2021年7月以降の日経平均の動きと、投機筋の先物売買

 2021年7月以降の日経平均と裁定買い残高の動きは、以下の通りです。

日経平均と裁定売り残・買い残の推移:2021年7月4日~2023年12月18日(裁定売買残高は12月8日まで)

出所:QUICK・東京証券取引所データより楽天証券経済研究所が作成

 日経平均の上昇下落に合わせて、裁定買い残高が増加減少しています。相場が大きく動く時は、以下【1】、【2】のどちらかが起こっていることが多いことが見て取れます。

【1】外国人の日経平均先物買いの増加→裁定買い残の増加→日経平均上昇
【2】外国人の日経平均先物売りの増加→裁定買い残の減少→日経平均下落

 2021年7月以降は、裁定買い残高が1.5兆円(赤い横線をひいたところ)に近づくと、減少に転じることが多いのが分かります。つまり、裁定買い残高が1.5兆円まで増加したら、日経平均が反落に向かうことが多いと言えます。

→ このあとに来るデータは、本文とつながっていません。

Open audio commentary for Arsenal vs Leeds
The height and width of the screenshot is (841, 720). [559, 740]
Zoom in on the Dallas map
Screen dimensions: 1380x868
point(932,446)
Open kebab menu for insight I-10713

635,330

 ただ、裁定買い残高がいくらになったら反落に向かうという、特定の警戒水準はありません。過去には、買い残が3兆円まで増加してから反落に向かうことを繰り返したこともあります。その時々で、どこがピークとなるか異なります。

 少し説明が難しくて分からなかったかもしれません。結論だけ理解してください。結論は、「日経平均の短期的な値動きは、投機筋、主に外国人の日経平均先物売買が先導している」ということです。

2023年12月8日の裁定残高の意味

 12月8日時点で、裁定買い残は7,742億円です。外国人投資家による日経平均先物の投機的な買い建ては、そんなに大きくありません。裁定買い残高が1.5兆円に近づかない限り、「短期筋の買い建てが大きく相場が過熱している」とは見なされません。特に、警戒シグナルは出ていません。

 裁定残高から分かることは、それだけです。日経平均の先行きを判断するためには、ファンダメンタルズ(景気・企業業績)の変化と、投機筋の動きを両方見ていく必要があります。